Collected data
━━━━━━━━

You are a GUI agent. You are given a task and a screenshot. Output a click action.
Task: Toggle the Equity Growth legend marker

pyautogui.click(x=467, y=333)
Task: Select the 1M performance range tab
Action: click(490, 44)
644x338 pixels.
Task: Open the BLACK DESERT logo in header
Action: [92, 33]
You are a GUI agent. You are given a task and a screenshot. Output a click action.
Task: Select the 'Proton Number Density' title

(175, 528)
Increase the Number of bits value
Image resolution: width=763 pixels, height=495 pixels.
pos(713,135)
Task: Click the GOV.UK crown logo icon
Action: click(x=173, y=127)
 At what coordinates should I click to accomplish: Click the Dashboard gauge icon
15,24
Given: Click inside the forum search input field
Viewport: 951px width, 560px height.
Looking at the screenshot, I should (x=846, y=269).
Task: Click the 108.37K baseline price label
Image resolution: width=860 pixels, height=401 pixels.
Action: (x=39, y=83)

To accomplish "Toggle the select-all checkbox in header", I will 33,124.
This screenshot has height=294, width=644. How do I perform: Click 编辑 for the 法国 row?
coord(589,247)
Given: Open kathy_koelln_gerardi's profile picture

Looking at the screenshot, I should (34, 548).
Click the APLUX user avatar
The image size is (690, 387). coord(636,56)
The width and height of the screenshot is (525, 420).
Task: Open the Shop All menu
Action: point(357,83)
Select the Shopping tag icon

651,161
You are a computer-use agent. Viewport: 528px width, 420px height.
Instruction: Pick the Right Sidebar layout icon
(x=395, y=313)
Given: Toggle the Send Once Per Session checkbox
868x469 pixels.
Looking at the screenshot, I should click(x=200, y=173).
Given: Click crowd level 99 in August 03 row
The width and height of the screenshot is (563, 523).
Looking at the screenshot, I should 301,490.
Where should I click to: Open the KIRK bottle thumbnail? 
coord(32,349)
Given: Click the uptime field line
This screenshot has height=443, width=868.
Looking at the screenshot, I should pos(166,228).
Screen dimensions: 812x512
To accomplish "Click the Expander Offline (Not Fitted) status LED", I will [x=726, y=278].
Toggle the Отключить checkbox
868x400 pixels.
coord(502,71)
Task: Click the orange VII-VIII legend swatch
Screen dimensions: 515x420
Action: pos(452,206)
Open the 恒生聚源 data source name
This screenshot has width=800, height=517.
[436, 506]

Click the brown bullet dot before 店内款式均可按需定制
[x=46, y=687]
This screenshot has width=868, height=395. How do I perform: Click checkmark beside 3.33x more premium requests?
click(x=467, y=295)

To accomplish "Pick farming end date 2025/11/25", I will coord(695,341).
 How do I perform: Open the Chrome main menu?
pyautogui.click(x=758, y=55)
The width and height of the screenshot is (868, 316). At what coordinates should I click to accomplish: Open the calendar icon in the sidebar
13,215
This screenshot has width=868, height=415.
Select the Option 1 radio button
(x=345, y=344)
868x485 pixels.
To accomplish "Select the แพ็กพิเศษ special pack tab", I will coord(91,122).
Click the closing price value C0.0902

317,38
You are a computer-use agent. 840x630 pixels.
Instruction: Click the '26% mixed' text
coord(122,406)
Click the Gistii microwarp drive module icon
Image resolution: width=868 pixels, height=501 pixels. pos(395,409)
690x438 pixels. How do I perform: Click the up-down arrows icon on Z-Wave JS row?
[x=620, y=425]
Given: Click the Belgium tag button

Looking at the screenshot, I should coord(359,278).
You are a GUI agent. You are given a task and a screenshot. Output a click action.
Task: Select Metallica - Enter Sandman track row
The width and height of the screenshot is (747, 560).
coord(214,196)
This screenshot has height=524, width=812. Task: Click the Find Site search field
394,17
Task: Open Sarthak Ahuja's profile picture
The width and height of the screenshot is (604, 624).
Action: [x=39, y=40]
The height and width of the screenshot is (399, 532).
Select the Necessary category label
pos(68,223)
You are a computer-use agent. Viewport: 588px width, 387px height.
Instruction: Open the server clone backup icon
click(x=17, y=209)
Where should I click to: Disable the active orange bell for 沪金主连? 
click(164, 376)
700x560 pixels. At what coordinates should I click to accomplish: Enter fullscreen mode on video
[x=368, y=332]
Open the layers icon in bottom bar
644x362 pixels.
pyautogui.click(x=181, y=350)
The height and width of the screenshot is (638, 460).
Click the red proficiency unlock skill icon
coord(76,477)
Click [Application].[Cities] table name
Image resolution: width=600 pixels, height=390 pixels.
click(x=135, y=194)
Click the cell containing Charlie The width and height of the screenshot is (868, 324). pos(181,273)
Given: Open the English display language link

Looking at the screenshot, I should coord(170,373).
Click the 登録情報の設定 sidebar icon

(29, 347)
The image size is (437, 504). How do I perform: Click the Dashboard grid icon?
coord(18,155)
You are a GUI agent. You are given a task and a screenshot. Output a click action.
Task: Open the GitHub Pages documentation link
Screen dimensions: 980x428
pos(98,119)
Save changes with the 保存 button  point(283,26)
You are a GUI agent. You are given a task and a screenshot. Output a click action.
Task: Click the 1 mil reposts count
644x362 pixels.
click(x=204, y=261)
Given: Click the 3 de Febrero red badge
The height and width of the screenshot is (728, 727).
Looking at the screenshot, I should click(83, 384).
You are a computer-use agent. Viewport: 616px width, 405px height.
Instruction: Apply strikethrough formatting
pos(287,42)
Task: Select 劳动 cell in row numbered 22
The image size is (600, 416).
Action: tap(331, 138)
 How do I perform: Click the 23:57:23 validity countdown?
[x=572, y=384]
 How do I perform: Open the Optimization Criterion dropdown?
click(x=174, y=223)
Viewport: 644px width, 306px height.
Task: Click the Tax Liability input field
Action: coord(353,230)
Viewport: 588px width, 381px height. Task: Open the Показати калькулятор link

━━━━━━━━

--- WHAT TO DO ---
Please return the records above in their exact form.

--- EXERCISE RESPONSE ---
You are a GUI agent. You are given a task and a screenshot. Output a click action.
Task: Toggle the Equity Growth legend marker

pyautogui.click(x=467, y=333)
Task: Select the 1M performance range tab
Action: click(490, 44)
644x338 pixels.
Task: Open the BLACK DESERT logo in header
Action: [92, 33]
You are a GUI agent. You are given a task and a screenshot. Output a click action.
Task: Select the 'Proton Number Density' title

(175, 528)
Increase the Number of bits value
Image resolution: width=763 pixels, height=495 pixels.
pos(713,135)
Task: Click the GOV.UK crown logo icon
Action: click(x=173, y=127)
 At what coordinates should I click to accomplish: Click the Dashboard gauge icon
15,24
Given: Click inside the forum search input field
Viewport: 951px width, 560px height.
Looking at the screenshot, I should (x=846, y=269).
Task: Click the 108.37K baseline price label
Image resolution: width=860 pixels, height=401 pixels.
Action: (x=39, y=83)

To accomplish "Toggle the select-all checkbox in header", I will 33,124.
This screenshot has height=294, width=644. How do I perform: Click 编辑 for the 法国 row?
coord(589,247)
Given: Open kathy_koelln_gerardi's profile picture

Looking at the screenshot, I should (34, 548).
Click the APLUX user avatar
The image size is (690, 387). coord(636,56)
The width and height of the screenshot is (525, 420).
Task: Open the Shop All menu
Action: point(357,83)
Select the Shopping tag icon

651,161
You are a computer-use agent. Viewport: 528px width, 420px height.
Instruction: Pick the Right Sidebar layout icon
(x=395, y=313)
Given: Toggle the Send Once Per Session checkbox
868x469 pixels.
Looking at the screenshot, I should click(x=200, y=173).
Given: Click crowd level 99 in August 03 row
The width and height of the screenshot is (563, 523).
Looking at the screenshot, I should 301,490.
Where should I click to: Open the KIRK bottle thumbnail? 
coord(32,349)
Given: Click the uptime field line
This screenshot has height=443, width=868.
Looking at the screenshot, I should pos(166,228).
Screen dimensions: 812x512
To accomplish "Click the Expander Offline (Not Fitted) status LED", I will [x=726, y=278].
Toggle the Отключить checkbox
868x400 pixels.
coord(502,71)
Task: Click the orange VII-VIII legend swatch
Screen dimensions: 515x420
Action: pos(452,206)
Open the 恒生聚源 data source name
This screenshot has width=800, height=517.
[436, 506]

Click the brown bullet dot before 店内款式均可按需定制
[x=46, y=687]
This screenshot has width=868, height=395. How do I perform: Click checkmark beside 3.33x more premium requests?
click(x=467, y=295)

To accomplish "Pick farming end date 2025/11/25", I will coord(695,341).
 How do I perform: Open the Chrome main menu?
pyautogui.click(x=758, y=55)
The width and height of the screenshot is (868, 316). At what coordinates should I click to accomplish: Open the calendar icon in the sidebar
13,215
This screenshot has width=868, height=415.
Select the Option 1 radio button
(x=345, y=344)
868x485 pixels.
To accomplish "Select the แพ็กพิเศษ special pack tab", I will coord(91,122).
Click the closing price value C0.0902

317,38
You are a computer-use agent. 840x630 pixels.
Instruction: Click the '26% mixed' text
coord(122,406)
Click the Gistii microwarp drive module icon
Image resolution: width=868 pixels, height=501 pixels. pos(395,409)
690x438 pixels. How do I perform: Click the up-down arrows icon on Z-Wave JS row?
[x=620, y=425]
Given: Click the Belgium tag button

Looking at the screenshot, I should coord(359,278).
You are a GUI agent. You are given a task and a screenshot. Output a click action.
Task: Select Metallica - Enter Sandman track row
The width and height of the screenshot is (747, 560).
coord(214,196)
This screenshot has height=524, width=812. Task: Click the Find Site search field
394,17
Task: Open Sarthak Ahuja's profile picture
The width and height of the screenshot is (604, 624).
Action: [x=39, y=40]
The height and width of the screenshot is (399, 532).
Select the Necessary category label
pos(68,223)
You are a computer-use agent. Viewport: 588px width, 387px height.
Instruction: Open the server clone backup icon
click(x=17, y=209)
Where should I click to: Disable the active orange bell for 沪金主连? 
click(164, 376)
700x560 pixels. At what coordinates should I click to accomplish: Enter fullscreen mode on video
[x=368, y=332]
Open the layers icon in bottom bar
644x362 pixels.
pyautogui.click(x=181, y=350)
The height and width of the screenshot is (638, 460).
Click the red proficiency unlock skill icon
coord(76,477)
Click [Application].[Cities] table name
Image resolution: width=600 pixels, height=390 pixels.
click(x=135, y=194)
Click the cell containing Charlie The width and height of the screenshot is (868, 324). pos(181,273)
Given: Open the English display language link

Looking at the screenshot, I should coord(170,373).
Click the 登録情報の設定 sidebar icon

(29, 347)
The image size is (437, 504). How do I perform: Click the Dashboard grid icon?
coord(18,155)
You are a GUI agent. You are given a task and a screenshot. Output a click action.
Task: Open the GitHub Pages documentation link
Screen dimensions: 980x428
pos(98,119)
Save changes with the 保存 button  point(283,26)
You are a GUI agent. You are given a task and a screenshot. Output a click action.
Task: Click the 1 mil reposts count
644x362 pixels.
click(x=204, y=261)
Given: Click the 3 de Febrero red badge
The height and width of the screenshot is (728, 727).
Looking at the screenshot, I should click(83, 384).
You are a computer-use agent. Viewport: 616px width, 405px height.
Instruction: Apply strikethrough formatting
pos(287,42)
Task: Select 劳动 cell in row numbered 22
The image size is (600, 416).
Action: tap(331, 138)
 How do I perform: Click the 23:57:23 validity countdown?
[x=572, y=384]
 How do I perform: Open the Optimization Criterion dropdown?
click(x=174, y=223)
Viewport: 644px width, 306px height.
Task: Click the Tax Liability input field
Action: coord(353,230)
Viewport: 588px width, 381px height. Task: Open the Показати калькулятор link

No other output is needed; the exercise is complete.